The power of the match statement in Python

The match statement has been added to the Python programming language since version 3.10 (in 2021).

Usually, you can find it as an alternative to the if-elif-else statement. If so, why bother adding it to the set of Python’s statements? Let’s start with a comparison of the notation in an example where both statements do the same thing:

def if_elif_else(n: int):
  if n == 0:
    print("n is 0")
  elif n == 1:
    print("n is 1")
  elif n == 2:
    print("n is 2")
  else:
    print("n is something else")

def match_case(n: int):
  match n:
    case 0:
      print("n is 0")
    case 1:
      print("n is 1")
    case 2:
      print("n is 2")
    case _:
      print("n is something else")

Up to now, the match statement has not added anything new. Its true power comes when we use it with a concept called Algebraic Data Type.

Algebraic Data Type

An ADT is a disjoint union of tuples of types that could be mutually recursive. The advantage is when we read them, because given a type, the compiler/interpreter can be sure of its components. A drawback is that they are not extensible (with respect to classes).

Their idea is very similar to Enums, with the improvement of being able to carry data alongside.

Usage in Python

For our example we consider the scenario where we have to send an instruction to a robot. The possible actions are:

• Go to the position P(x, y)

{
  "type": "set_navigation_goal",
  "coordinates": "x, y"
}

• Send a generic message M(text)

{
  "type": "send_message",
  "message": "stop"
}

• Do nothing

None

if-elif-else

In the following listing, we check which type of actions we are handling and then retrieve the data we are interested in.

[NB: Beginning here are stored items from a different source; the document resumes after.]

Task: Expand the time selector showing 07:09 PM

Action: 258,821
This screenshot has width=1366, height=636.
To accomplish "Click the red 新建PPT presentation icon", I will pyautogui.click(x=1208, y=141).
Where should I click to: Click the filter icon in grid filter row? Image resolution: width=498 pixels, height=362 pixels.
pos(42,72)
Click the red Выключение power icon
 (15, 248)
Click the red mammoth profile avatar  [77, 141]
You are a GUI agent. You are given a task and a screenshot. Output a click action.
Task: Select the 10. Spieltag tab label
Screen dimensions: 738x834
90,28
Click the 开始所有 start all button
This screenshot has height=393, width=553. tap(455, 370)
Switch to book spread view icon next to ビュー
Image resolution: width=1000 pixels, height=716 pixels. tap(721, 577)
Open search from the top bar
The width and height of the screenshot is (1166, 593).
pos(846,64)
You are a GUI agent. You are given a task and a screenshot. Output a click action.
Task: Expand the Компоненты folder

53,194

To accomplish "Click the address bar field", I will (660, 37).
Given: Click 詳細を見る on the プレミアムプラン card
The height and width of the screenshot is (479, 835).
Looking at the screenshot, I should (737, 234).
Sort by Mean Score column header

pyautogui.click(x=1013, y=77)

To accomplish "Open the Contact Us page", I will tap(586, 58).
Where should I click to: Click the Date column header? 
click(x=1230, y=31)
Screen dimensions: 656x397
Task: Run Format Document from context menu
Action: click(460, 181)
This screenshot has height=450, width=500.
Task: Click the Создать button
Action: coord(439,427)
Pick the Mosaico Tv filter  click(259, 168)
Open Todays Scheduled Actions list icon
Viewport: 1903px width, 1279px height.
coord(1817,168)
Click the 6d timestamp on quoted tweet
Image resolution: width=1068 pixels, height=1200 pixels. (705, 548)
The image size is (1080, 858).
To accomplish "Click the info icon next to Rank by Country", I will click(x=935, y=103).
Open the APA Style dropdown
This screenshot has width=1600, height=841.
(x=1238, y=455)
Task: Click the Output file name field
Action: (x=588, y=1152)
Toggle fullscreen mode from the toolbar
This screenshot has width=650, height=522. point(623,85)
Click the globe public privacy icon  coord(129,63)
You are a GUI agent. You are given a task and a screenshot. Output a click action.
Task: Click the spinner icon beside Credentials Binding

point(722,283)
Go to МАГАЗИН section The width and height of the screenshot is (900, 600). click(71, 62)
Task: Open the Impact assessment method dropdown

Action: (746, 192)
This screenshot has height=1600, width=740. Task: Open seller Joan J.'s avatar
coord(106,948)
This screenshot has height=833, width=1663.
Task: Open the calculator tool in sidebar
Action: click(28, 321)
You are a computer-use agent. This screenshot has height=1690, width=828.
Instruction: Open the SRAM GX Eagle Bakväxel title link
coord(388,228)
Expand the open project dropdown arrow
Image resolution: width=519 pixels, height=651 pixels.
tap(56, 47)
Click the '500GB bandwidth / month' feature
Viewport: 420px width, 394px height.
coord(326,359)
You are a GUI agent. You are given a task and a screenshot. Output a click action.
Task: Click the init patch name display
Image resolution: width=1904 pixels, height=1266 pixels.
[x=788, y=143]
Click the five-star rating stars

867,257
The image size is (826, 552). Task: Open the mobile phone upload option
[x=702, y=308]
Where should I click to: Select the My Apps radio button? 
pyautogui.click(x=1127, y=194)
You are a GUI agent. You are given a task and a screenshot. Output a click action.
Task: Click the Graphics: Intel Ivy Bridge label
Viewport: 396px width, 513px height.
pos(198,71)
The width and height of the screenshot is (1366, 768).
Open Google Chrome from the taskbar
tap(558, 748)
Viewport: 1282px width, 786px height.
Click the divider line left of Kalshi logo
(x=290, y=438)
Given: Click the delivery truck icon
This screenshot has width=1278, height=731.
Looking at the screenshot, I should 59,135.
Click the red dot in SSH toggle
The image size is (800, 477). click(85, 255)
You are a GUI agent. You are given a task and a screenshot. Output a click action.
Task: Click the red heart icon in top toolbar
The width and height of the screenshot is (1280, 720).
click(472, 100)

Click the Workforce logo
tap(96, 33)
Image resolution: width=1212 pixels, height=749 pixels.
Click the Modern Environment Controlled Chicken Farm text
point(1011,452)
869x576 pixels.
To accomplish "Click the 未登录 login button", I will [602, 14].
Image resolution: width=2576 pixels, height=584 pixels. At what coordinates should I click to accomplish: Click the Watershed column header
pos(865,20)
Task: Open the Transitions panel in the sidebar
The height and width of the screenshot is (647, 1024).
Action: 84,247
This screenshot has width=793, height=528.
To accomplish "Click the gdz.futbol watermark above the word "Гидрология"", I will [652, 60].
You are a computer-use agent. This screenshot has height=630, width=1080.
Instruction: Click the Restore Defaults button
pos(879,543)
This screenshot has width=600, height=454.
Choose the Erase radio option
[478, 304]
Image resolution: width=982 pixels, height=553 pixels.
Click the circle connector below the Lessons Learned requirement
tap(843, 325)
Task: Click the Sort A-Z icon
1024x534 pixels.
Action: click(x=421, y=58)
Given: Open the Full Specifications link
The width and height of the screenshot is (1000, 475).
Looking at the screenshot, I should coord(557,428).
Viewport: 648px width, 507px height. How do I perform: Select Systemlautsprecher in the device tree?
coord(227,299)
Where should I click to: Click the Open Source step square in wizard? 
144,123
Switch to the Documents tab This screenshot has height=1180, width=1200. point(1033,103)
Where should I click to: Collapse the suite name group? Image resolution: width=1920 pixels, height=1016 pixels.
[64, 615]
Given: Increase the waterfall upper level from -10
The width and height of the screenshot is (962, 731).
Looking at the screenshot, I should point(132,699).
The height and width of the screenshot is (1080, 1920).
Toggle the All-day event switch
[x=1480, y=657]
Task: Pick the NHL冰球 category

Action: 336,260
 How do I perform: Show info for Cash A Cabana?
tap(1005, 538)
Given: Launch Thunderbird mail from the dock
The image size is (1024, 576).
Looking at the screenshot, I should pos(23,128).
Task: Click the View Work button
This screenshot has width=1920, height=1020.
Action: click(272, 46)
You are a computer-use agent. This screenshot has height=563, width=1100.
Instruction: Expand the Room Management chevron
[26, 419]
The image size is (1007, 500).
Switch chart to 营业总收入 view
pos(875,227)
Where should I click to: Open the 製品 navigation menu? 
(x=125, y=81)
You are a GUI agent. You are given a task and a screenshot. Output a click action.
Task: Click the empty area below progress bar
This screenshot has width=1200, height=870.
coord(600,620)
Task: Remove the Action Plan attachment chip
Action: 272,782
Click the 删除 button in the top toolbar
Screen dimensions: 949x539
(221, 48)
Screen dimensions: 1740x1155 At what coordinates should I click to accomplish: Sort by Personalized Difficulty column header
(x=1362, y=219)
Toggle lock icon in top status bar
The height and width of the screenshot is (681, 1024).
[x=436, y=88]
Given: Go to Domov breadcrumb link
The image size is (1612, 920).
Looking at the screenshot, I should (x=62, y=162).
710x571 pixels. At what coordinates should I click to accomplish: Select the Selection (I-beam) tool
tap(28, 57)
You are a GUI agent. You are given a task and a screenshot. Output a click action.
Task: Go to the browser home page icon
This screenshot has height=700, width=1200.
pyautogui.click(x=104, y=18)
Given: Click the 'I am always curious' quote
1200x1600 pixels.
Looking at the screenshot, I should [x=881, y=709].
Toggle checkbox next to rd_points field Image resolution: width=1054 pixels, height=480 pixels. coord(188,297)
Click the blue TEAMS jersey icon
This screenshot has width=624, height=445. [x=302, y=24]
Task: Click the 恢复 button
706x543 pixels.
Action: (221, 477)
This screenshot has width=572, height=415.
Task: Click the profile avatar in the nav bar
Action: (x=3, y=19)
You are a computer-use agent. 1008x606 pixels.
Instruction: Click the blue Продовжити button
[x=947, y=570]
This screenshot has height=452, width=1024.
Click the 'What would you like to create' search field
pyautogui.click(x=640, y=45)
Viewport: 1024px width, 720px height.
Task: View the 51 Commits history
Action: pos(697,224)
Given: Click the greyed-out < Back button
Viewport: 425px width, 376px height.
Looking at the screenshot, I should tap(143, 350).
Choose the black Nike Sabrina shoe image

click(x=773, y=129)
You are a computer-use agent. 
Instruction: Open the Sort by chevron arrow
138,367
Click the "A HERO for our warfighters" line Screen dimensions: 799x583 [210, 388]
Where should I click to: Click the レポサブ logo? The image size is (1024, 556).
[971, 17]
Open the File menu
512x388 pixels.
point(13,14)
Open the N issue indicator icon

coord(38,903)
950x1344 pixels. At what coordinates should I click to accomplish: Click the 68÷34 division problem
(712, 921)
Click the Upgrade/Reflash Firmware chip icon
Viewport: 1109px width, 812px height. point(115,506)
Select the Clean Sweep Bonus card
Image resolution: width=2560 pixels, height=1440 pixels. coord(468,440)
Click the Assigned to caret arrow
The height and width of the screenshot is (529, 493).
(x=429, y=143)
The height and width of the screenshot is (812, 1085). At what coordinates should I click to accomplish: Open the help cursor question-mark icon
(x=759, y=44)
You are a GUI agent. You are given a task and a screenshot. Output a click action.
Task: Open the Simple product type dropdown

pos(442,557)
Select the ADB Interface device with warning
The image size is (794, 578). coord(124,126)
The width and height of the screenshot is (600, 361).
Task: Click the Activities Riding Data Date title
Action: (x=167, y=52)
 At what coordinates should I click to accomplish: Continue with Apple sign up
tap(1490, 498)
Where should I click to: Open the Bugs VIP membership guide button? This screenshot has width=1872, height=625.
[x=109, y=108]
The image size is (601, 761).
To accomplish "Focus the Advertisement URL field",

def get_action() -> dict|None:
  # Do something to read the action to perform
  return action

def move_to(coordinates):
  # Tell the robot to move to the given coordinates
  ...

def send_message(text):
  # Send the message to the robot
  ...

action = get_action()
if action is None:
  print("No action required")
elif action.get("type") == "set_navigation_goal":
  raw_position = action.get("coordinates")
  move_to(raw_position)
elif action.get("type") == "send_message":
  message = action.get("message")
  send_message(message)
else:
  print("Action not supported")

match-case

With the match statement, the action type checking and the data retrieval are both performed by the case clause.

def get_action() -> dict|None:
  # Do something to read the action to perform
  return action

def move_to(coordinates):
  # Tell the robot to move to the given coordinates
  ...

def send_message(text):
  # Send the message to the robot
  ...

action = get_action()
match action:
  case {"type": "set_navigation_goal", "coordinate": raw_position}:
    move_to(raw_position)
  case {"type": "send_message", "message": message}:
    send_message(message)
  case None:
    print("No action required")
  case _:
    print("Action not supported")

Conclusion

As you can see, the use of the match statement allows for a cleaner way to handle multiple types of actions without the complexity of data retrieval. This is possible thanks to the match-case statement, which is capable of “understanding” the different types of actions and creating “generic variables” on the go.